L’exposition « Daniel Boudinet. Le temps de la couleur » permet de redécouvrir un artiste majeur du renouveau photographique en France à la fin des années 1970. Se détachant des pratiques du photojournalisme, son œuvre atemporelle et intimiste a notamment séduit Roland Barthes. Ce pionnier de la photographie couleur, dans ses séries savantes et précises, a permis à cette dernière de s’émanciper des usages amateur et commerciaux auxquelles on la cantonnait.
Daniel Boudinet naît en 1945 et passe son enfance à Chamonix (Haute-Savoie). Rien ne le prédestine à devenir photographe, si ce n’est un goût précoce pour la beauté et la mise en scène. Il s’installe à Paris à la fin de l’adolescence, et se forme à la photographie, faisant par la suite preuve d’une très grande maîtrise technique. Très introduit dans le milieu artistique et littéraire de l’époque, il fréquente Simone de Beauvoir, Serge Rezvani ou Nathalie Sarraute. Avenant, curieux de tout, il développe par ses visites, ses sorties, ses lectures une conception exigeante de son art.
Ses premiers projets annoncent ce qui seront les sujets qui traverseront son œuvre : le portrait dans le monde du cinéma et de la littérature, via ses collaborations avec le magazine Le Cinématographe et les éditions Fayard ; l’architecture avec un premier livre sur Paris, Bagdad-sur-Seine (1973) et le paysage avec son ouvrage sur les jardins de Bomarzo. Son style se met en place rapidement : sujets intemporels, cadrages rigoureux, sens de l’épure. Cette approche séduit ses contemporains : il est exposé dans des institutions (musée Carnavalet, Centre Pompidou, Bibliothèque nationale de France), des galeries (Agathe Gaillard, Viviane Esders, La Remise du Parc, Créatis) et rejoint les collections privées (Bernard Lamarche-Vadel) comme publiques (Ville de Paris). Cette recherche de sobriété séduit Roland Barthes, avec lequel il collabore à trois reprises et qui choisit une de ses photographies pour ouvrir La Chambre claire.

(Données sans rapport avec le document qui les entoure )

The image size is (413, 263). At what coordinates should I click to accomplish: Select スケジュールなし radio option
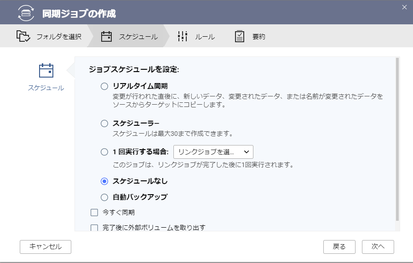tap(104, 181)
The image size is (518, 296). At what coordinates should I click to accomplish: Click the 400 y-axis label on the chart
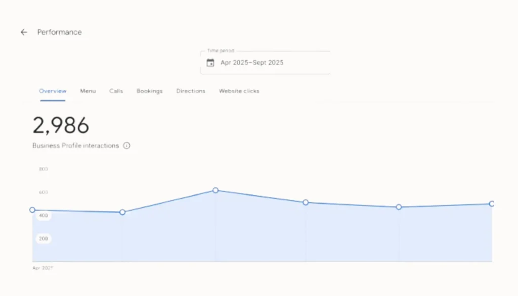(x=44, y=216)
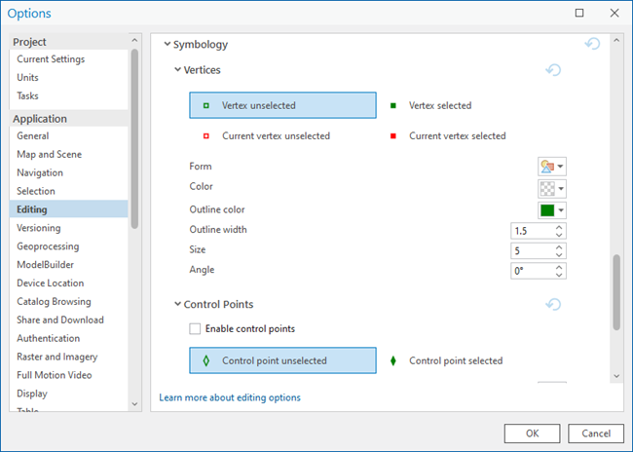Reset Symbology settings with the undo icon
The image size is (633, 452).
[592, 44]
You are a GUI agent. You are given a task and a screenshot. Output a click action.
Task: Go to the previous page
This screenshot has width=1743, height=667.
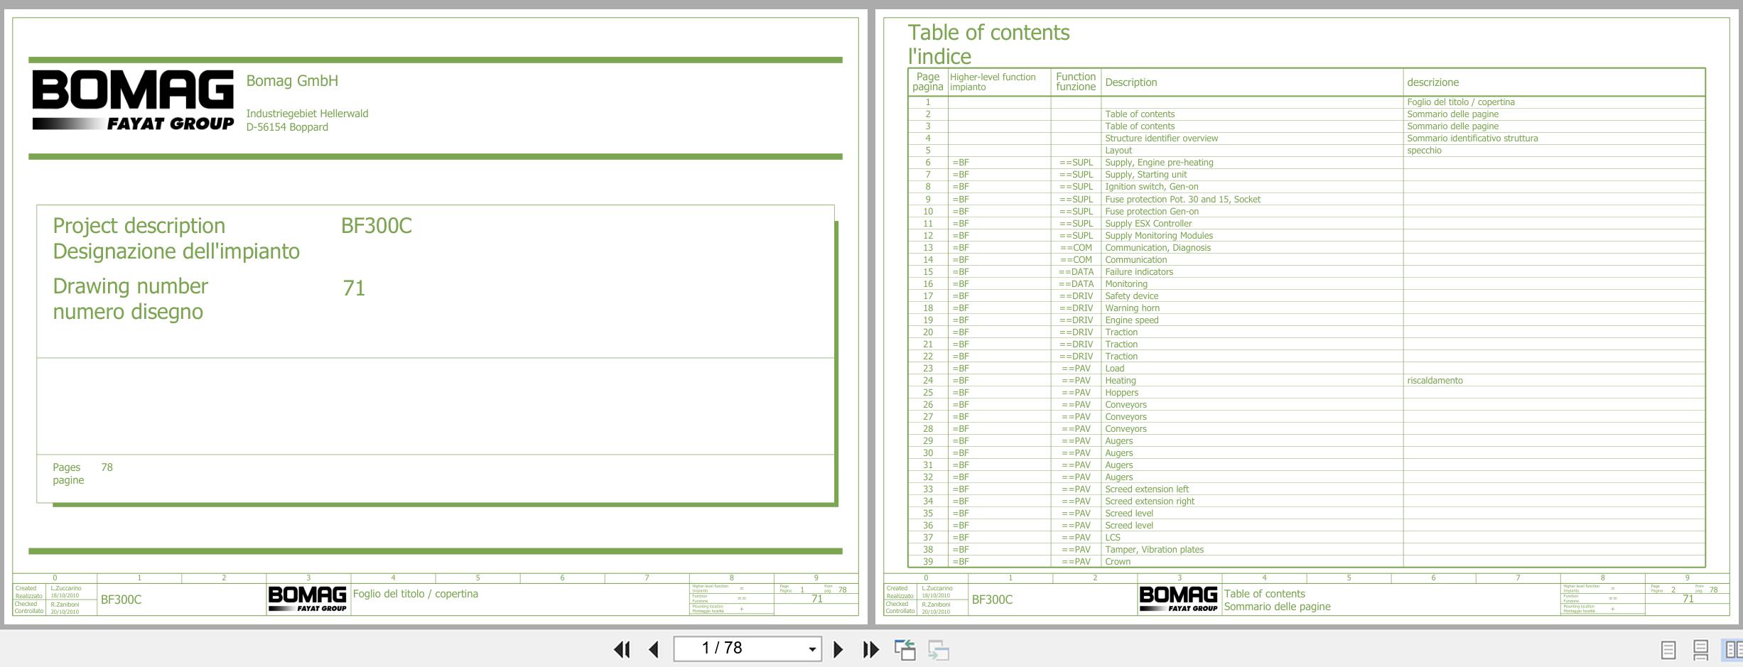pos(654,649)
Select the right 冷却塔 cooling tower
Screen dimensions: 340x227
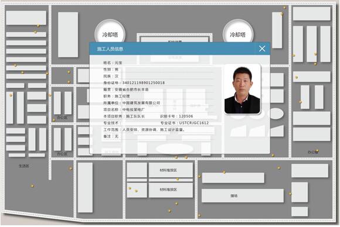237,34
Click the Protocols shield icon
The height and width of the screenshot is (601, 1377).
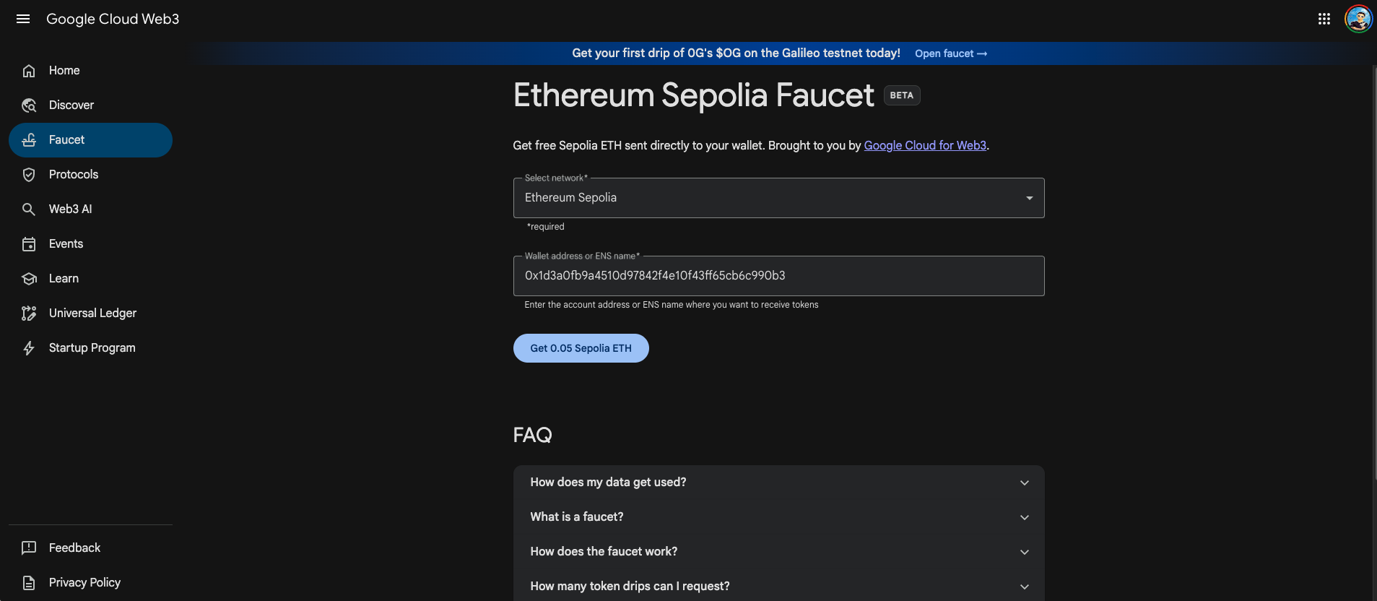click(x=29, y=174)
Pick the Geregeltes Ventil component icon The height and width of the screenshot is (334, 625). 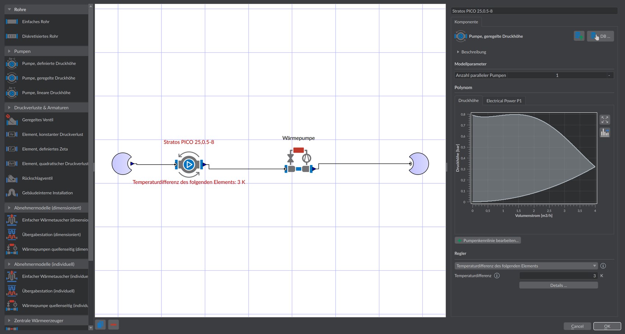(12, 120)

Mais celui qui se définit volontiers comme « classique » est également un technicien hors pair, qui explore les possibilités expressives de la couleur en photographie. Alors que cette dernière restait cantonnée aux pratiques amateurs ou publicitaires, ses travaux à la chambre ou au polaroïd sont parmi les premiers à asseoir le statut de la photographie couleur. Agissant « comme un peintre », il compose des tableaux de ses vues d’architecture ou de paysage, empreintes de majesté ou de mystère. Ses recherches et ses collaborations l’emmènent en France et à l’étranger, où il fait évoluer son esthétique en fonction de ses sujets, jouant sur les contrastes de couleur comme sur la taille des formats. Son œuvre est brutalement interrompue par la maladie : il disparaît en 1990, à 45 ans.
Vingt-cinq ans après sa rétrospective au Palais de Tokyo, l’exposition « Daniel Boudinet. Le temps de la couleur » se veut une redécouverte d’un acteur-clé des mutations des années 1970. Extrêmement cultivé, il participe aux préoccupations de son époque et interroge le langage de la photographie. Couleur, cadrage, format sont travaillés pour émanciper la photographie des usages marchands et lui faire acquérir le statut d’œuvre d’art. Le choix, alors que la majorité de son œuvre est en noir et blanc, de centrer l’exposition sur son oeuvre couleur est destiné à souligner l’importance de sa contribution dans ce domaine. Il fait à la fois figure de pionnier, par ses expérimentations techniques, et de classique, en cherchant comme un peintre à construire l’image par la couleur. Distinctes des pratiques américaines, ses œuvres prennent place dans une histoire de la photographie couleur européenne et se rapprochent de celles de l’italien Luigi Ghirri – exposé en 2019 au Jeu de Paume – Concorde – ou encore de celles des espagnols Cristóbal Hara et Carlos Pérez Siquier.
L’exposition « Daniel Boudinet. Le temps de la couleur » à Tours se compose d’environ 120 tirages, modernes et originaux, de vidéos ainsi que de pièces d’archives (correspondances, notes, imprimés). Les prêts consentis permettent d’exposer, outre la donation, des œuvres jusqu’ici très peu diffusées.